§ SHORT PROBLEM
Reproduce each of the following entries verbatim, preserving every line and character without alteration.

§ RAW DATA
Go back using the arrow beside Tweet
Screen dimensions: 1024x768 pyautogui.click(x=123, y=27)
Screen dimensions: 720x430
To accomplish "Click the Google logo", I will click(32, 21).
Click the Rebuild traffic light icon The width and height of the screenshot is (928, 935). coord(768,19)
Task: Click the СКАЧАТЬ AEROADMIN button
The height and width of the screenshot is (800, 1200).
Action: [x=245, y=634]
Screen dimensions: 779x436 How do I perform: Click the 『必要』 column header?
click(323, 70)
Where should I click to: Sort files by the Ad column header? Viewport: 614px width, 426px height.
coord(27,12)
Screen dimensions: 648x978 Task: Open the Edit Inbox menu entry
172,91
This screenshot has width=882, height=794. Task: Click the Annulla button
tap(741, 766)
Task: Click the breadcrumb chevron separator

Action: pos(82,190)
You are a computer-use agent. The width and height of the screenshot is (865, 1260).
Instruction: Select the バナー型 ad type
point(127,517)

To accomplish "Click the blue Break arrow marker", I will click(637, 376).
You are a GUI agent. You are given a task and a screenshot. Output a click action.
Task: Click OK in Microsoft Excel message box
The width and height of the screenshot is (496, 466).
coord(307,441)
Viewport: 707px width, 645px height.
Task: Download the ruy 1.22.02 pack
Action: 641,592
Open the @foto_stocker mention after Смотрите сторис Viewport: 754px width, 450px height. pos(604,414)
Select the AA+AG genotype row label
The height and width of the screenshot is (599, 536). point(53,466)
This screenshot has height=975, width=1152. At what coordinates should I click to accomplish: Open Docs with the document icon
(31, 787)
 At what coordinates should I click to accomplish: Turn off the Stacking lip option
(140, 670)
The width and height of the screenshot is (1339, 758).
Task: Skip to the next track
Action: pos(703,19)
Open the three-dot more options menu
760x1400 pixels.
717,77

§ COMPLETED EXERCISE
Go back using the arrow beside Tweet
Screen dimensions: 1024x768 pyautogui.click(x=123, y=27)
Screen dimensions: 720x430
To accomplish "Click the Google logo", I will click(32, 21).
Click the Rebuild traffic light icon The width and height of the screenshot is (928, 935). coord(768,19)
Task: Click the СКАЧАТЬ AEROADMIN button
The height and width of the screenshot is (800, 1200).
Action: [x=245, y=634]
Screen dimensions: 779x436 How do I perform: Click the 『必要』 column header?
click(323, 70)
Where should I click to: Sort files by the Ad column header? Viewport: 614px width, 426px height.
coord(27,12)
Screen dimensions: 648x978 Task: Open the Edit Inbox menu entry
172,91
This screenshot has width=882, height=794. Task: Click the Annulla button
tap(741, 766)
Task: Click the breadcrumb chevron separator

Action: pos(82,190)
You are a computer-use agent. The width and height of the screenshot is (865, 1260).
Instruction: Select the バナー型 ad type
point(127,517)

To accomplish "Click the blue Break arrow marker", I will click(637, 376).
You are a GUI agent. You are given a task and a screenshot. Output a click action.
Task: Click OK in Microsoft Excel message box
The width and height of the screenshot is (496, 466).
coord(307,441)
Viewport: 707px width, 645px height.
Task: Download the ruy 1.22.02 pack
Action: 641,592
Open the @foto_stocker mention after Смотрите сторис Viewport: 754px width, 450px height. pos(604,414)
Select the AA+AG genotype row label
The height and width of the screenshot is (599, 536). point(53,466)
This screenshot has height=975, width=1152. At what coordinates should I click to accomplish: Open Docs with the document icon
(31, 787)
 At what coordinates should I click to accomplish: Turn off the Stacking lip option
(140, 670)
The width and height of the screenshot is (1339, 758).
Task: Skip to the next track
Action: pos(703,19)
Open the three-dot more options menu
760x1400 pixels.
717,77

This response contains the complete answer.